I think you made this argument in the past that there’s been so many waves of innovation throughout history and never has it caused any major dislocation of employment. Why would this time be different? Some people argue that it’s happening faster. I think what we’re seeing with AI is it’s happening actually pretty slowly. Maybe that will change going forward but as it looks now... I think there’s an argument that can be made that it could happen dramatically and very fast.
I think that’s an interesting thing to explore. Based on what seems to be the consensus, even among most of your guests, it’s going to be a slow development. That will lend itself towards being less disruptive to the economy and to employment.
Do you worry about the privacy impacts of the technology? The set up for this that I’ve used before is that we all have privacy because there’s so many of us. You can’t follow everybody, and you can’t eavesdrop on every conversation. You can’t read email of everybody.
With AI you effectively can. Cameras can read lips. Every email can be put into a system that’s looking for – you know the set up. Every phone conversation can be voice-to-text, and then that text can be analyzed using many of the same tools we build to look for patterns and cancer cures and all of that. Do you worry about the application of the technology by governments to limit privacy?
I find it interesting that our Constitution was created largely to combat or prevent what was perceived as tyranny by the British. Those same principles will probably be very good at combating the tyranny of AI or tyranny of surveillance. I think at least in this country, our institutions have a system for protecting our privacy. Then that potentially bodes well.
It’s interesting also for me to think about, ‘Why is privacy good?’ On one hand, most people say that they prefer to have a life with privacy than a life without privacy. Okay, that’s valid by itself. Also, I wonder if there is an inherent benefit to society of having undetected crimes happening?
Let me give you a few examples; the reason for that being that sometimes laws are not just, and that’s only realized later. Let’s say, for example, homosexuality was criminalized I think in most or all of the United States as well as large parts of the world. If in a surveillance economy, if every time someone violated a law, they were hauled off to jail. Because that wasn’t the case; constituencies were able to form and eventually changed the law.
Take legalization of marijuana; if every time someone smoked marijuana they were hauled off to jail, that would make it very difficult for society to make change. There’s almost societal benefit to have the privacy to commit illegal acts. I actually feel that we have the tools in this society to set the dial of privacy where we want it. There’s only one thing that I worry about.

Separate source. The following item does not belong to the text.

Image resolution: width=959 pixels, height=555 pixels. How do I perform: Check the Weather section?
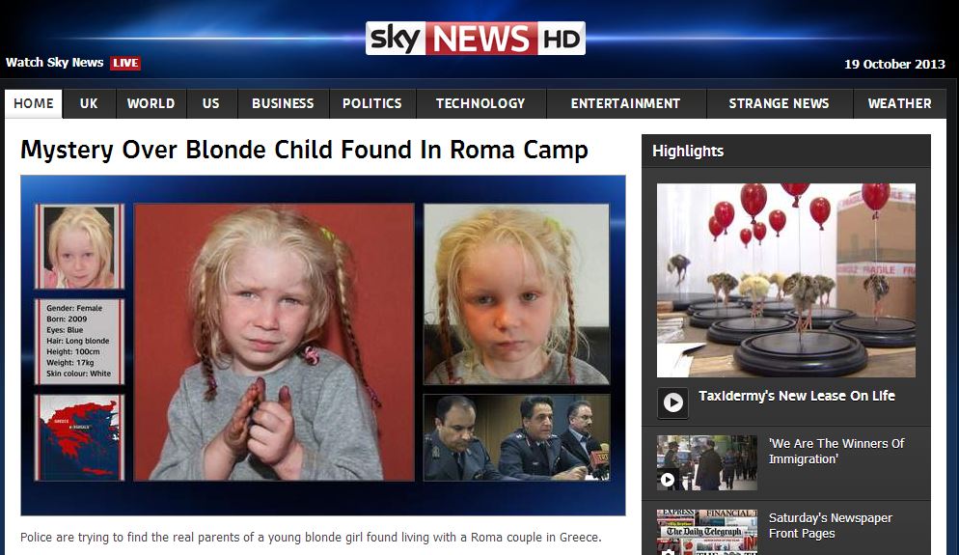(x=900, y=104)
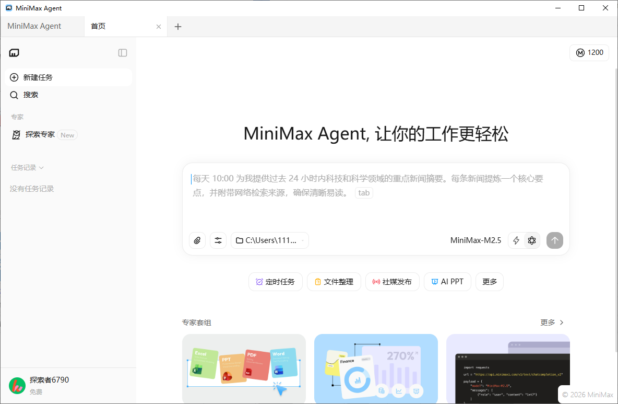Expand the 任务记录 section chevron

40,167
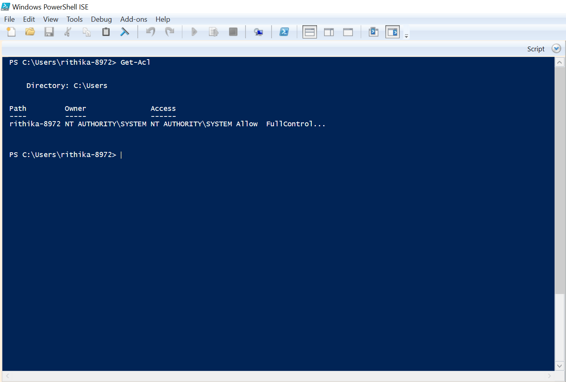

In recent weeks and months and years, we have all these mass shootings going on. One can imagine that we live in a society or about to live in a society where one single deranged or misguided individual can cause great havoc. If they’re killing a dozen people, that’s horrible, of course. If people are making bombs or biological agents that kill thousands or tens of thousands of people and if it only happens once where 10,000 people or 100,000 people are killed, then our society may, by consent, want to give up its privacy in order to prevent that from happening. Basically society would say that we want the government to surveil everybody just to find that one guy who’s going to go out there and kill 10,000 people. I think that’s a very real danger, and it will be interesting how that unfolds.
We had a guest on the show from argodesign named Jared [Ficklin], and he said something that I thought was very interesting. The notion of privacy is actually an industrial revolution idea that beforehand, you were born in a village. You lived in your village. There were 200, 300 people in the whole village. Everybody knew everything about everybody. You didn’t really have any expectation of privacy.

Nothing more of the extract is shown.